* [Task instructions]:
Please reproduce each of the entries below exactly as they appear.

* [Extracted records]:
+++

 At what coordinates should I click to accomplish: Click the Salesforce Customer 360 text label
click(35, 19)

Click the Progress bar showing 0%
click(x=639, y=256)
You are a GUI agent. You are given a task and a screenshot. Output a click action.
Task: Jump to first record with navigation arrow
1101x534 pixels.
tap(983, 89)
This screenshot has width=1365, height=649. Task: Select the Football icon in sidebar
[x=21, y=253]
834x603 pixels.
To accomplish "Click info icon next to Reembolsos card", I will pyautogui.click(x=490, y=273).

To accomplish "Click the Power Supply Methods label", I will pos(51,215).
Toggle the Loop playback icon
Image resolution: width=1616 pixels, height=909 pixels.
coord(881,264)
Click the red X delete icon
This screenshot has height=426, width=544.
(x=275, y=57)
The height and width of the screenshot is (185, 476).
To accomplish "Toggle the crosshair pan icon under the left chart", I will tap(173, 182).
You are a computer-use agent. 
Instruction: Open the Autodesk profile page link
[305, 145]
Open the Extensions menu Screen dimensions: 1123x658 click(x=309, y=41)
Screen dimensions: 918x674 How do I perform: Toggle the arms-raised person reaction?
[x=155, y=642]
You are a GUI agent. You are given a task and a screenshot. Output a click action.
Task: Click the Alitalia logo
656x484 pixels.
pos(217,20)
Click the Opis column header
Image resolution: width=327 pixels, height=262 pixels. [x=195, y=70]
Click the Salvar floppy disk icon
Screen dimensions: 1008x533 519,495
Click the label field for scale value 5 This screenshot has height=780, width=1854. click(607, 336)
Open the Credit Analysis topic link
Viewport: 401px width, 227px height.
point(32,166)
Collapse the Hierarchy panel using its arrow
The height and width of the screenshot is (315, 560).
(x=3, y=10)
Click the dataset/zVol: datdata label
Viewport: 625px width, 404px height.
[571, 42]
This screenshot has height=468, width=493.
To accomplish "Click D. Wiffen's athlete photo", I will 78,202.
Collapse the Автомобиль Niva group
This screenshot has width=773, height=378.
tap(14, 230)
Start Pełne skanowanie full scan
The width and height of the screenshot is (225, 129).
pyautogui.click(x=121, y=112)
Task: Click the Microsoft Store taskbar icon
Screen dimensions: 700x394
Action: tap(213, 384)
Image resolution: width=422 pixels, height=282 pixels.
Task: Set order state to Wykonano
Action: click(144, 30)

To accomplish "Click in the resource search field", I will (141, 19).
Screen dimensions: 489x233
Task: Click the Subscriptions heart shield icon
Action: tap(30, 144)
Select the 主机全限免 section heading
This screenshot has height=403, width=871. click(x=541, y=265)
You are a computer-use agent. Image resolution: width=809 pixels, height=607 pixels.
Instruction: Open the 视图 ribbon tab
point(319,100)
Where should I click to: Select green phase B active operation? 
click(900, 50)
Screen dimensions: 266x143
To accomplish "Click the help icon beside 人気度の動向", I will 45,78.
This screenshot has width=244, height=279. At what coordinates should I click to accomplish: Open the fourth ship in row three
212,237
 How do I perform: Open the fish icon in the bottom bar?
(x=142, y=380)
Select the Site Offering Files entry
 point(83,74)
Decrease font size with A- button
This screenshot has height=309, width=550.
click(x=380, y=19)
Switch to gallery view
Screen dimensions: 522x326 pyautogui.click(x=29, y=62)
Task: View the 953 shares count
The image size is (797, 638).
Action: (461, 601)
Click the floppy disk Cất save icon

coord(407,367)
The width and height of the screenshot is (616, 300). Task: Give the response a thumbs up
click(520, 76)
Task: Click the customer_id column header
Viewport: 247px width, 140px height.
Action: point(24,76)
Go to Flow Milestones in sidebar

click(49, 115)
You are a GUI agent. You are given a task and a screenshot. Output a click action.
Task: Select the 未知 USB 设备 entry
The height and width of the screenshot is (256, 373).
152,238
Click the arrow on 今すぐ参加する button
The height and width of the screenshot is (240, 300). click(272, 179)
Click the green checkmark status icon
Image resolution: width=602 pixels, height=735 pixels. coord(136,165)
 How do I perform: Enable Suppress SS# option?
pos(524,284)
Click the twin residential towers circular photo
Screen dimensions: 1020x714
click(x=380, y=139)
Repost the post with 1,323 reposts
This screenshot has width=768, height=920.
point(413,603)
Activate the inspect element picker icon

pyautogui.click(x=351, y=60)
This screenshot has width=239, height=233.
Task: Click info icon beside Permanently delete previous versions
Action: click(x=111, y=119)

+++

* [Response to this task]:
 At what coordinates should I click to accomplish: Click the Salesforce Customer 360 text label
click(35, 19)

Click the Progress bar showing 0%
click(x=639, y=256)
You are a GUI agent. You are given a task and a screenshot. Output a click action.
Task: Jump to first record with navigation arrow
1101x534 pixels.
tap(983, 89)
This screenshot has width=1365, height=649. Task: Select the Football icon in sidebar
[x=21, y=253]
834x603 pixels.
To accomplish "Click info icon next to Reembolsos card", I will pyautogui.click(x=490, y=273).

To accomplish "Click the Power Supply Methods label", I will pos(51,215).
Toggle the Loop playback icon
Image resolution: width=1616 pixels, height=909 pixels.
coord(881,264)
Click the red X delete icon
This screenshot has height=426, width=544.
(x=275, y=57)
The height and width of the screenshot is (185, 476).
To accomplish "Toggle the crosshair pan icon under the left chart", I will tap(173, 182).
You are a computer-use agent. 
Instruction: Open the Autodesk profile page link
[305, 145]
Open the Extensions menu Screen dimensions: 1123x658 click(x=309, y=41)
Screen dimensions: 918x674 How do I perform: Toggle the arms-raised person reaction?
[x=155, y=642]
You are a GUI agent. You are given a task and a screenshot. Output a click action.
Task: Click the Alitalia logo
656x484 pixels.
pos(217,20)
Click the Opis column header
Image resolution: width=327 pixels, height=262 pixels. [x=195, y=70]
Click the Salvar floppy disk icon
Screen dimensions: 1008x533 519,495
Click the label field for scale value 5 This screenshot has height=780, width=1854. click(607, 336)
Open the Credit Analysis topic link
Viewport: 401px width, 227px height.
point(32,166)
Collapse the Hierarchy panel using its arrow
The height and width of the screenshot is (315, 560).
(x=3, y=10)
Click the dataset/zVol: datdata label
Viewport: 625px width, 404px height.
[571, 42]
This screenshot has height=468, width=493.
To accomplish "Click D. Wiffen's athlete photo", I will 78,202.
Collapse the Автомобиль Niva group
This screenshot has width=773, height=378.
tap(14, 230)
Start Pełne skanowanie full scan
The width and height of the screenshot is (225, 129).
pyautogui.click(x=121, y=112)
Task: Click the Microsoft Store taskbar icon
Screen dimensions: 700x394
Action: tap(213, 384)
Image resolution: width=422 pixels, height=282 pixels.
Task: Set order state to Wykonano
Action: click(144, 30)

To accomplish "Click in the resource search field", I will (141, 19).
Screen dimensions: 489x233
Task: Click the Subscriptions heart shield icon
Action: tap(30, 144)
Select the 主机全限免 section heading
This screenshot has height=403, width=871. click(x=541, y=265)
You are a computer-use agent. Image resolution: width=809 pixels, height=607 pixels.
Instruction: Open the 视图 ribbon tab
point(319,100)
Where should I click to: Select green phase B active operation? 
click(900, 50)
Screen dimensions: 266x143
To accomplish "Click the help icon beside 人気度の動向", I will 45,78.
This screenshot has width=244, height=279. At what coordinates should I click to accomplish: Open the fourth ship in row three
212,237
 How do I perform: Open the fish icon in the bottom bar?
(x=142, y=380)
Select the Site Offering Files entry
 point(83,74)
Decrease font size with A- button
This screenshot has height=309, width=550.
click(x=380, y=19)
Switch to gallery view
Screen dimensions: 522x326 pyautogui.click(x=29, y=62)
Task: View the 953 shares count
The image size is (797, 638).
Action: (461, 601)
Click the floppy disk Cất save icon

coord(407,367)
The width and height of the screenshot is (616, 300). Task: Give the response a thumbs up
click(520, 76)
Task: Click the customer_id column header
Viewport: 247px width, 140px height.
Action: point(24,76)
Go to Flow Milestones in sidebar

click(49, 115)
You are a GUI agent. You are given a task and a screenshot. Output a click action.
Task: Select the 未知 USB 设备 entry
The height and width of the screenshot is (256, 373).
152,238
Click the arrow on 今すぐ参加する button
The height and width of the screenshot is (240, 300). click(272, 179)
Click the green checkmark status icon
Image resolution: width=602 pixels, height=735 pixels. coord(136,165)
 How do I perform: Enable Suppress SS# option?
pos(524,284)
Click the twin residential towers circular photo
Screen dimensions: 1020x714
click(x=380, y=139)
Repost the post with 1,323 reposts
This screenshot has width=768, height=920.
point(413,603)
Activate the inspect element picker icon

pyautogui.click(x=351, y=60)
This screenshot has width=239, height=233.
Task: Click info icon beside Permanently delete previous versions
Action: click(x=111, y=119)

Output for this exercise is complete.